“Vejo com grande agrado. Assim que ganhámos o Mundial, fui falando da necessidade e importância de estes jogadores competirem perante um grau de adversidade maior. Isso impunha que jogassem mais acima (em relação aos sub-17) para, depois, poderem ter o nível que achamos que podem alcançar”, vincou o técnico, em declarações à comunicação social.
Bino Maçães falava à margem de uma gala anual promovida pelo jornal O Gaiense, em Vila Nova de Gaia, na qual vai ser homenageado pelos dois cetros arrebatados no ano passado com a seleção nacional de sub-17.
“É sempre importante, porque é o reconhecimento do trabalho feito, não por mim, mas pela Federação Portuguesa de Futebol (FPF), num excelente ano. Temos feito um grande trajeto e conquistámos dois grandes troféus”, referiu, lembrando o “objetivo maior” de formar futuros internacionais AA.
Satisfeito pela resposta dos jogadores às expectativas, Bino Maçães não se mostrou surpreendido pelo impacto imediato na equipa principal do Benfica do avançado Anísio Cabral, autor de dois golos em cinco partidas.
“Ele fez um grande Campeonato do Mundo e teve um trajeto muito bonito connosco. Ainda está em fase de crescimento e tem de ser muito mais regular se quiser atingir outros patamares de excelência. Isso é normal. Agora, estou muito contente pelos golos que fez.

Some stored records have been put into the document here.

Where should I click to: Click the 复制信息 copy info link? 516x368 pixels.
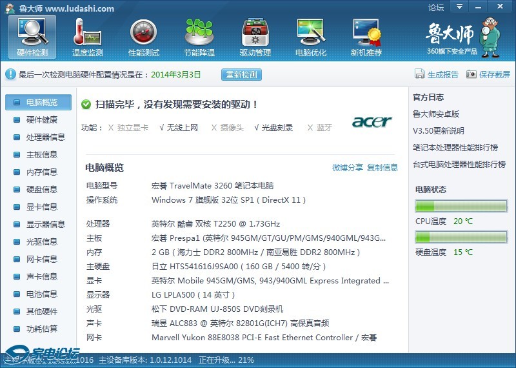click(x=382, y=168)
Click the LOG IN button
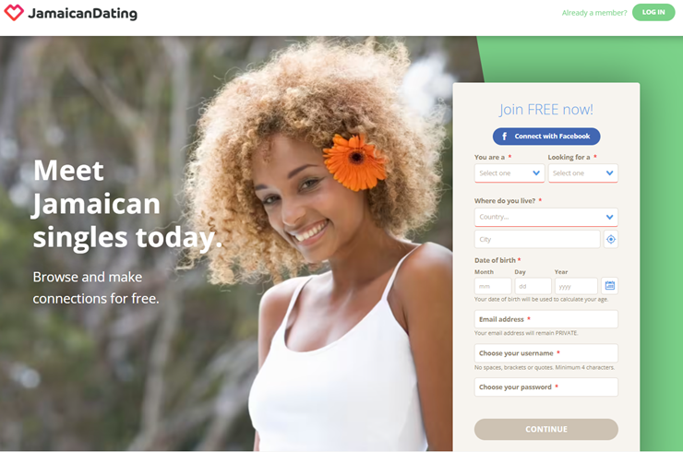This screenshot has height=452, width=683. (x=653, y=12)
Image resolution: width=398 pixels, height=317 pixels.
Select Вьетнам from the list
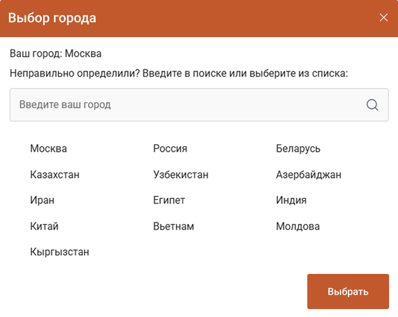tap(174, 226)
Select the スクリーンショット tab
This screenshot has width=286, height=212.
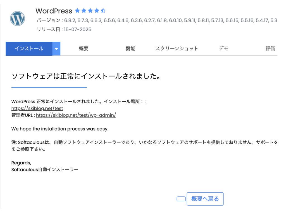click(x=177, y=49)
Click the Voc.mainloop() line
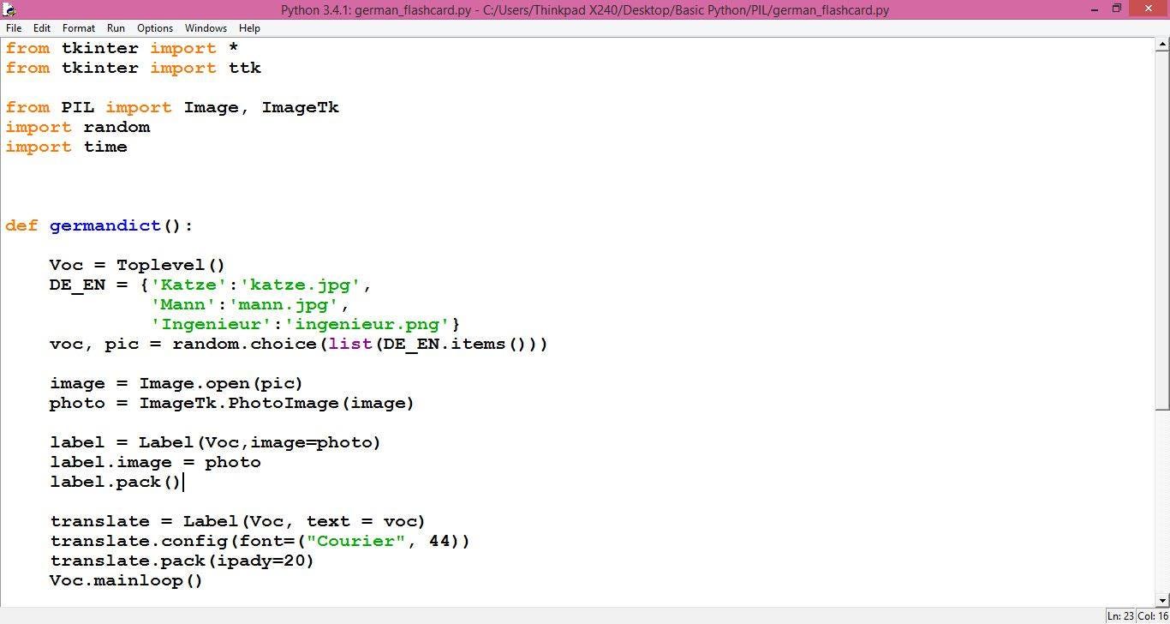1170x624 pixels. pos(125,580)
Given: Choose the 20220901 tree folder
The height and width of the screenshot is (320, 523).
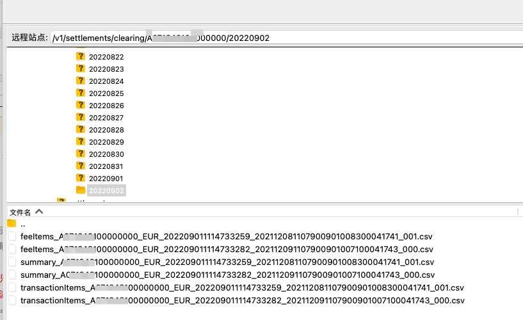Looking at the screenshot, I should [106, 179].
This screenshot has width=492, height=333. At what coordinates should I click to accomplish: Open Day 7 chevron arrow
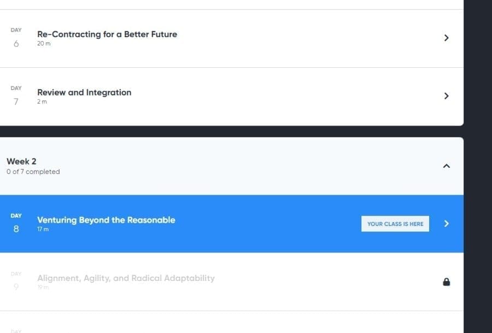(x=446, y=96)
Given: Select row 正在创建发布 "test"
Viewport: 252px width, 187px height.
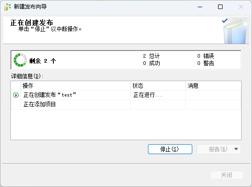Looking at the screenshot, I should [126, 95].
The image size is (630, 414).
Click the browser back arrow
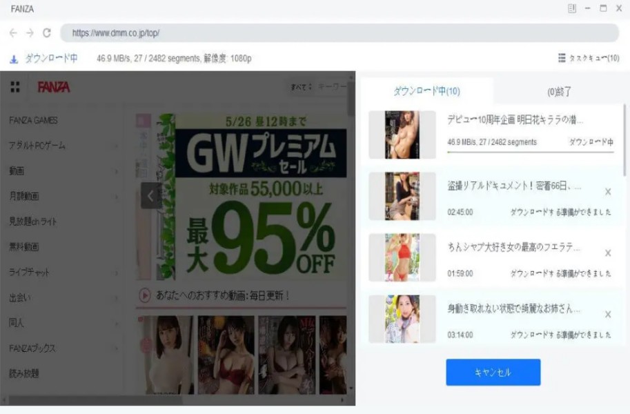(x=14, y=32)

Não temos muitos pontas de lança em Portugal e podemos estar bem servidos no futuro”, analisou.

Segundo melhor marcador do Mundial, com sete golos, Anísio Cabral fez o único tento com que Portugal derrotou a Áustria na final (1-0), disputada em novembro de 2025, em Doha, no Qatar, conquistando um inédito troféu.
O dianteiro já tinha estado em evidência cinco meses antes, ao inaugurar o marcador e assistir para o segundo golo de Portugal na vitória sobre a França (3-0), no encontro decisivo do Europeu, em Tirana, na Albânia.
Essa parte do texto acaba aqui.